The best part of seeing a bad movie in the theater is determining the moment the audience completely gives up on it, en masse. In my showing of The Snowman, this somehow happened not when it was revealed that the main character’s name was “Harry Hole,” but when Val Kilmer (playing, so help me god, a character named GERT RAFTO) first appeared on screen and started talking. Throughout Kilmer’s brief appearance in the film, his lines are overdubbed by an actor who sounds nothing like Val Kilmer, and whose speech barely even attempts to match his lips. Kilmer has said that he was recovering from throat cancer at the time of shooting and yet, as Sam Adams wrote in an entire Slate article devoted to The Snowman’s redubbing, “the fact that The Snowman used this bizarre workaround instead of recasting the part or reshooting his scenes is a good indicator of how astonishingly careless and incompetent the final product is.” Par for the course for a production that essentially ran out of money and time during filming, as director Tomas Alfredson has admitted. To watch The Snowman is to watch a Hollywood thriller splitting apart at the seams.

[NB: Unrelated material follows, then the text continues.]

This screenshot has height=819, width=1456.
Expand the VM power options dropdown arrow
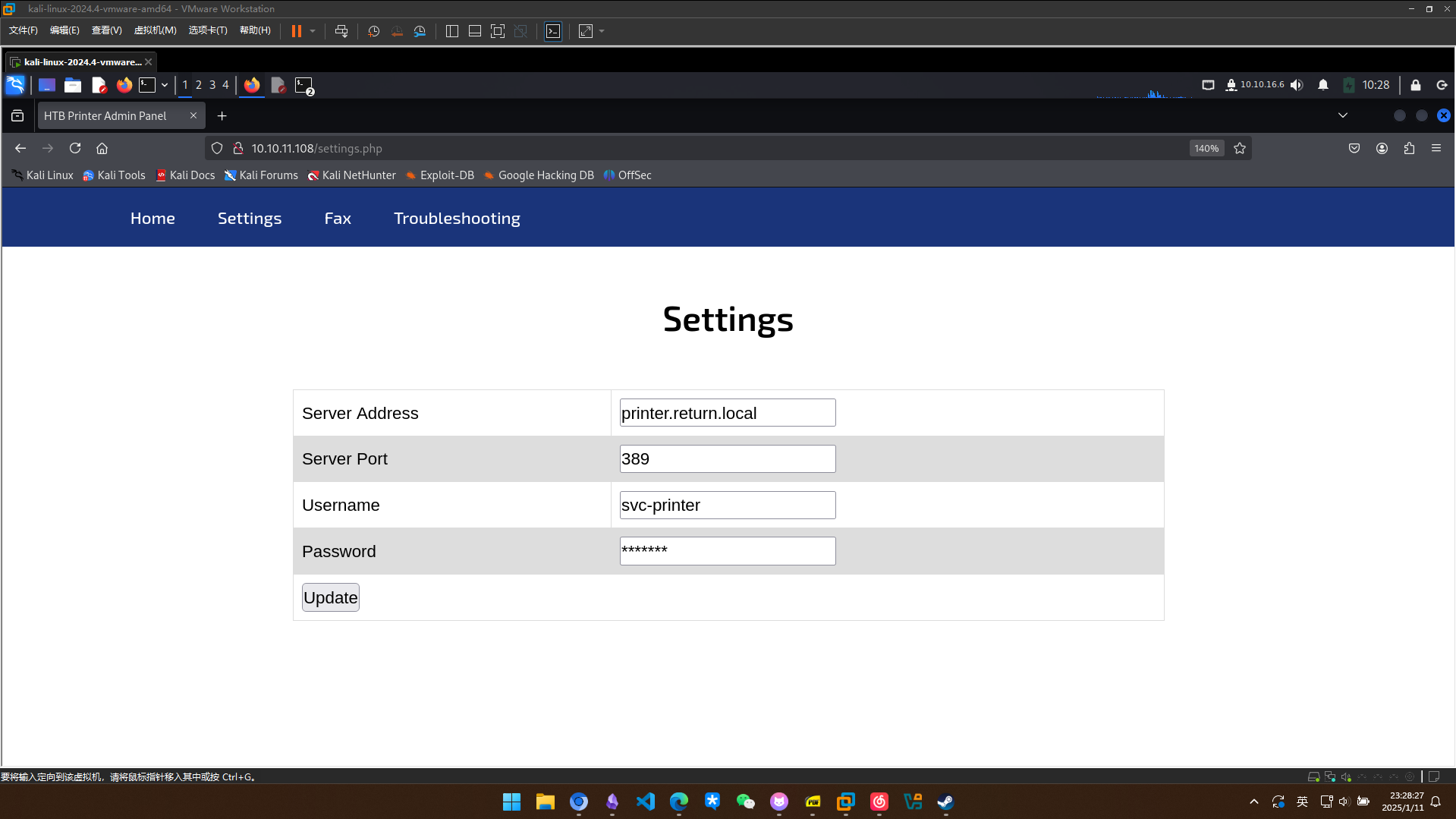pyautogui.click(x=313, y=31)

Shortly after checking into Show Dogs on Memorial Day weekend, my friends and I were informed that, just that morning, the film had been pulled from the theater after parents’ groups had criticized the movie for “two scenes in which the dog protagonist learns to overcome his discomfort with having his genitals fondled.” The only other option was to see Solo, so we went home. On several levels, this was one of the worst and most shameful moviegoing experiences of my life, but at least I didn’t pay a cent for it. Thanks, MoviePass.
“I expected GOTTI to be bad,” tweeted the film critic Jordan Hoffman. “I didn’t expect it to be incomprehensible. This is Ed Wood territory bad. An absolute must-see.” This is the sort of review that gets my attention.

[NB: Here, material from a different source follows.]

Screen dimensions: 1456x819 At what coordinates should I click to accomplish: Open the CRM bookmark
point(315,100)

There is something stirring about witnessing a cult movie being born in real time; the experience of going to a theater to see E from Entourage’s long-delayed biopic about John Gotti had an energy that was probably similar to those early midnight screenings of The Room. The audience laughed in collective befuddlement every time a character’s name appeared on screen (every character’s name appears on screen when they are first introduced, and yet this is a movie so devoid of character development that I still couldn’t keep track of who was who) or someone oversold a terribly written line (some of which are delivered from beyond the grave. Sure.). When a supporting character tells Gotti that he has guys in all five boroughs, and then proceeds to list the five boroughs, slowly, counting them off on his fingers … the people in the audience actually applauded. Given that Gotti was the second flick in which MoviePass Ventures took an equity stake, it already feels like the quintessential MoviePass movie: troubled, questionably put together, and yet experienced guilt-free.